Highway of Tears
A True Story of Racism, Indifference and the Pursuit of Justice for Missing and Murdered Indigenous Women and Girls
Jessica McDiarmid
Publisher: Doubleday Canada
Book Description
For decades, Indigenous women and girls have gone missing or been found murdered along an isolated stretch of highway in northwestern British Columbia. The highway is known as the Highway of Tears, and it has come to symbolize a national crisis.
Journalist Jessica McDiarmid investigates the devastating effect these tragedies have had on the families of the victims and their communities, and how systemic racism and indifference have created a climate where Indigenous women and girls are over-policed, yet under-protected. Through interviews with those closest to the victims—mothers and fathers, siblings and friends—McDiarmid offers an intimate, first-hand account of their loss and relentless fight for justice. Examining the historically fraught social and cultural tensions between settlers and Indigenous peoples in the region, McDiarmid links these cases to others across Canada—now estimated to number up to 4,000—contextualizing them within a broader examination of the undervaluing of Indigenous lives in this country.
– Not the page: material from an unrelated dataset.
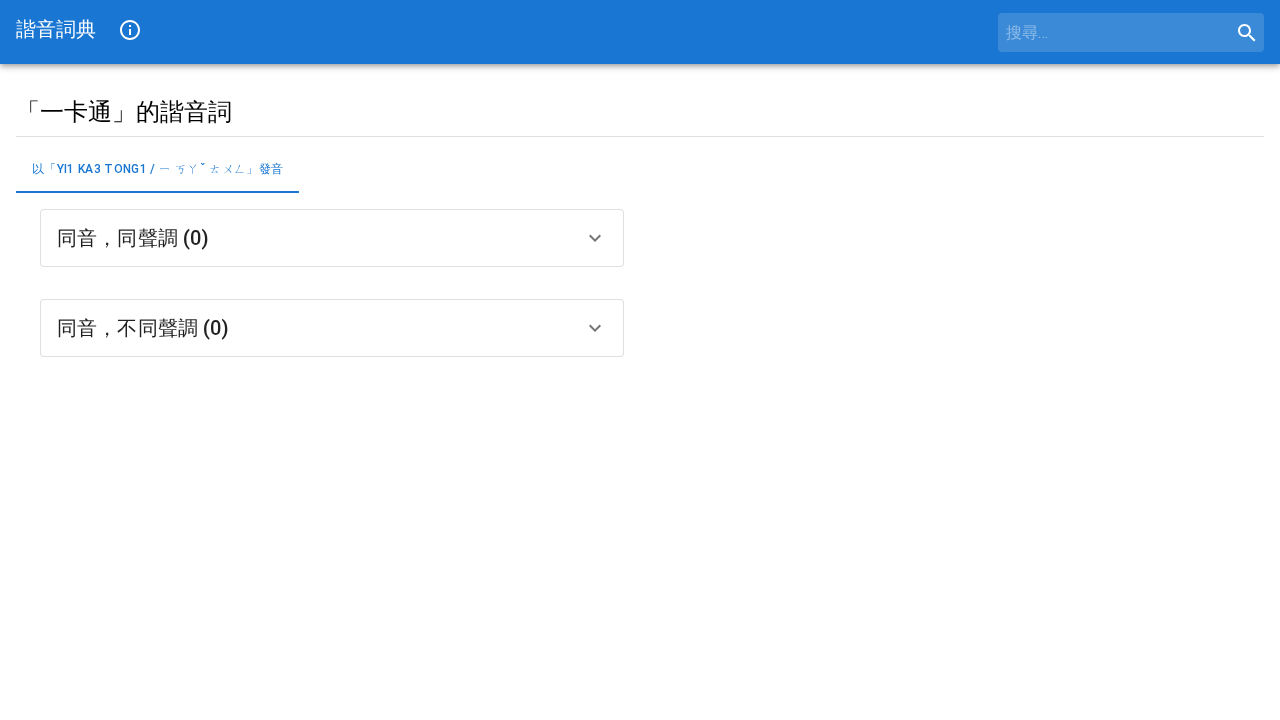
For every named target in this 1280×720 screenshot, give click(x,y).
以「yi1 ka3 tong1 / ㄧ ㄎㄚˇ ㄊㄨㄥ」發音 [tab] (157, 169)
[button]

Highway of Tears is a powerful story about our ongoing failure to provide justice for missing and murdered Indigenous women and girls, and a testament to their families and communities’ unwavering determination to find it.
Author Bio
JESSICA McDIARMID is a Canadian journalist who has worked across North America and Africa. She has written for numerous publications and worked for Journalists for Human Rights. McDiarmid grew up along the Highway of Tears and currently lives in British Columbia. This is her first book.